[start of TEXT TO READ]

Interactive discussion

Status: closed

CC1:
'Comment on mr-2021-1', Peter Hore, 21 Jan 2021

Please see uploaded report

Citation: https://doi.org/10.5194/mr-2021-1-CC1
- AC1: 'Reply on CC1', Roland Riek, 21 Jan 2021
  
  Dear Dr. Hore
  We would like to thank for the detailed reading and suggestions, which we will follow in the revised version of the manuscript.
  Sincerely Yours
  Roland Riek
  
  Citation: https://doi.org/10.5194/mr-2021-1-AC1
RC1: 'Comment on mr-2021-1', Peter Hore, 25 Jan 2021

Please see uploaded file. I do not need to review the revised manuscript.

Citation: https://doi.org/10.5194/mr-2021-1-RC1
RC2:
'Comment on mr-2021-1', Anonymous Referee #2, 12 Feb 2021

The manuscript "Exploration of the close chemical space of tryptophan and tyrosine reveals importance of hydrophobicity in photo- CIDNP performance" describes experimental results of detecting CIDNP under continuous illumination for a set of ten compounds that are analogs of tyrosine or tryptophan. Each compound was taken in the same amount and mixed with each of the two dyes, AT12 or fluorescein, and illuminated for several seconds in the probe of the NMR spectrometer. As a main result, the authors declare that the signal intensity observed under such conditions correlates with the hydrophobicity of the molecules.

[end of TEXT TO READ]
[start of DATASET EXTRACT]

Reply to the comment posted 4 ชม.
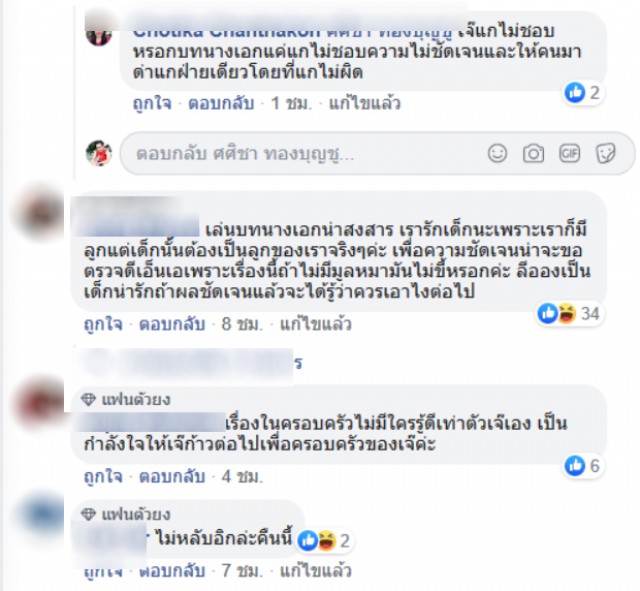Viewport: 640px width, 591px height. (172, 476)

[end of DATASET EXTRACT]
[start of DATASET EXTRACT]

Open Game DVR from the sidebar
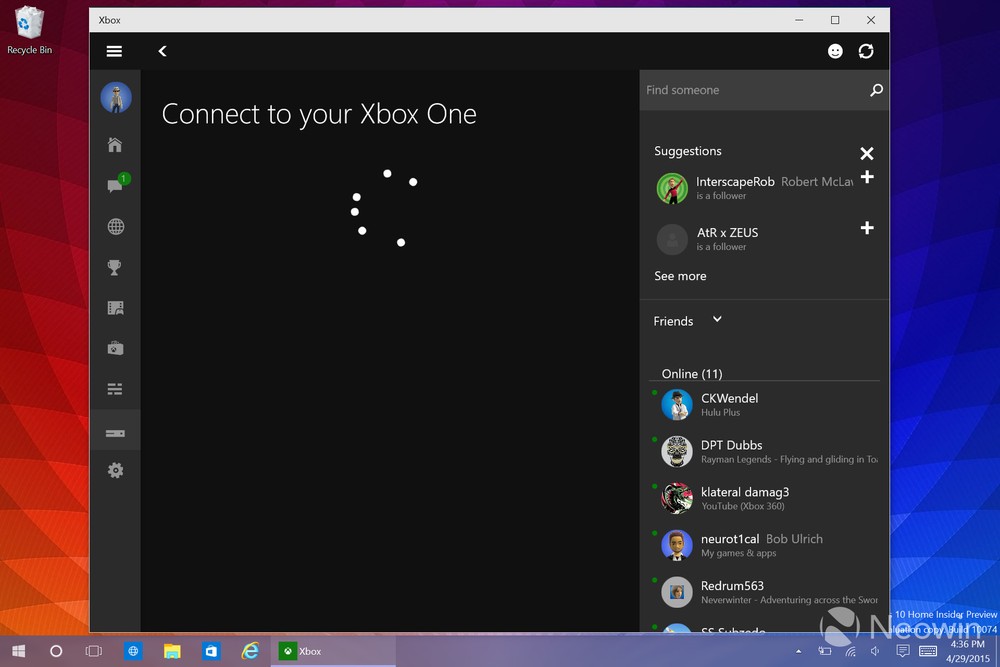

[end of DATASET EXTRACT]
[start of DATASET EXTRACT]

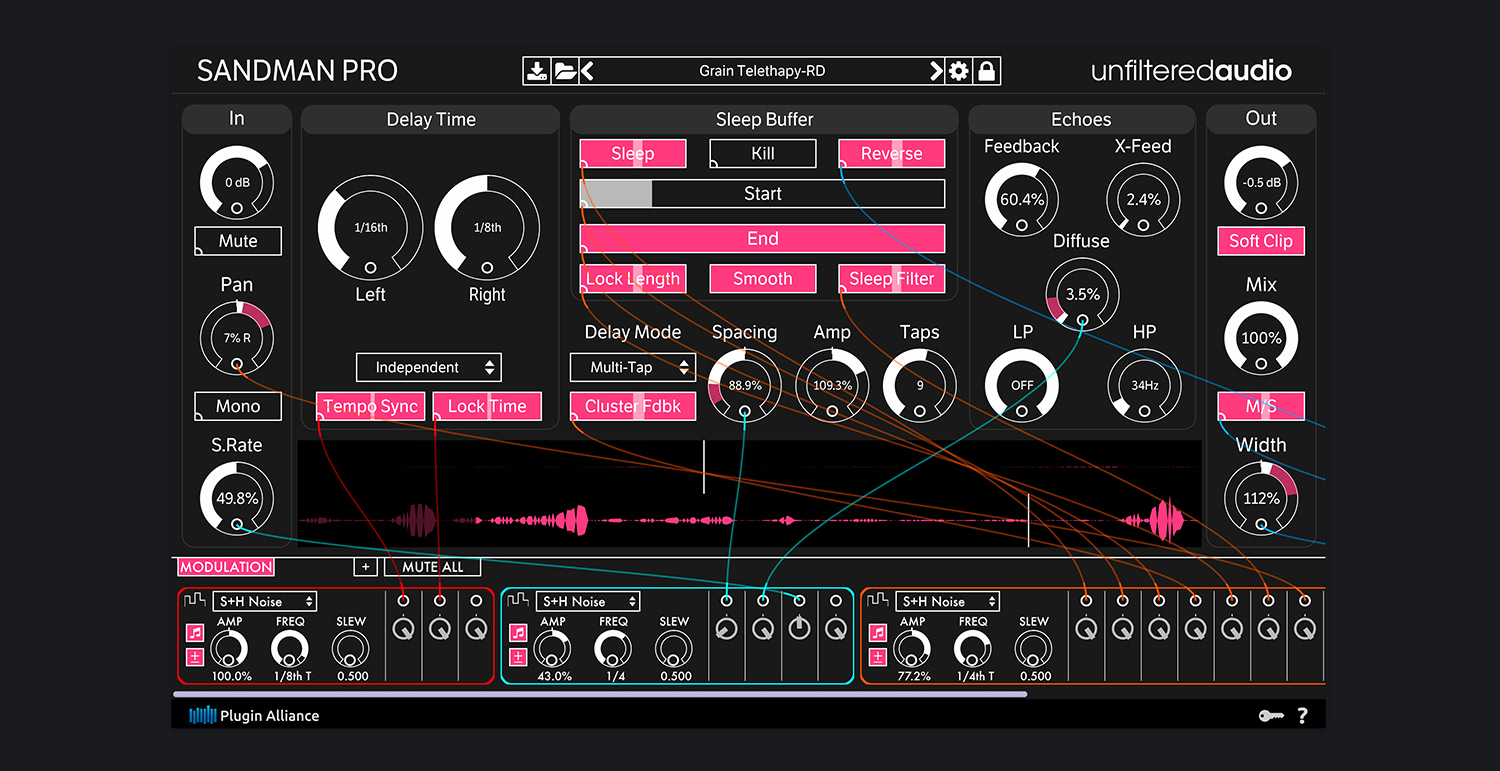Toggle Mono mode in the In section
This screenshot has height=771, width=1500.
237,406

[end of DATASET EXTRACT]

WHAT TO DO >>
(1) In the review discussion of manuscript mr-2021-1, which two dyes was each compound mixed with?
(2) Pick up the review discussion of manuscript mr-2021-1 after its last sentence and continue it.

RESPONSE LIST >>
(1) AT12 or fluorescein.

(2)
This qualitative study of hydrophobicity could only be relevant, if the authors had applied time resolved detection and analyzed the CIDNP signals in the products of geminate recombination, often called geminate CIDNP. Under continuous illumination, however, the resulting CIDNP effects are formed as a result of a complex interplay of spin and molecular dynamics of free radicals, but it is wrong to predict CIDNP intensities based alone on the properties of the reacting diamagnetic molecules as it was done in the manuscript. As is known, some properties of free radicals can be very different from the properties of molecules in the diamagnetic state. For example, the pKa values of radicals (tryptophan and tyrosine) and the same molecules in the diamagnetic state differ by several units. Spin is the magnetic moment of nuclei and electrons; therefore, the “key players” in the formation of geminate CIDNP are the magnetic properties of radicals, as shown by R. Kaptein, namely the hyperfine coupling (HFC) constants, the difference in the g-factor of radicals in the spin-correlated pair, and the magnetic field strength. Polarization in an F-pair, as is also well known, depends on the competition between the rate of paramagnetic nuclear relaxation and the bimolecular rate of radical recombination. They can be different too for the set of chosen compounds. In addition, paramagnetic nuclear relaxation in radicals is determined by the anisotropy of the HFC. None of these parameters is mentioned in the manuscript for the ten compounds studied. I’d like to stress, that Kaptein's work in the field of CIDNP goes much deeper than the simple sign rules.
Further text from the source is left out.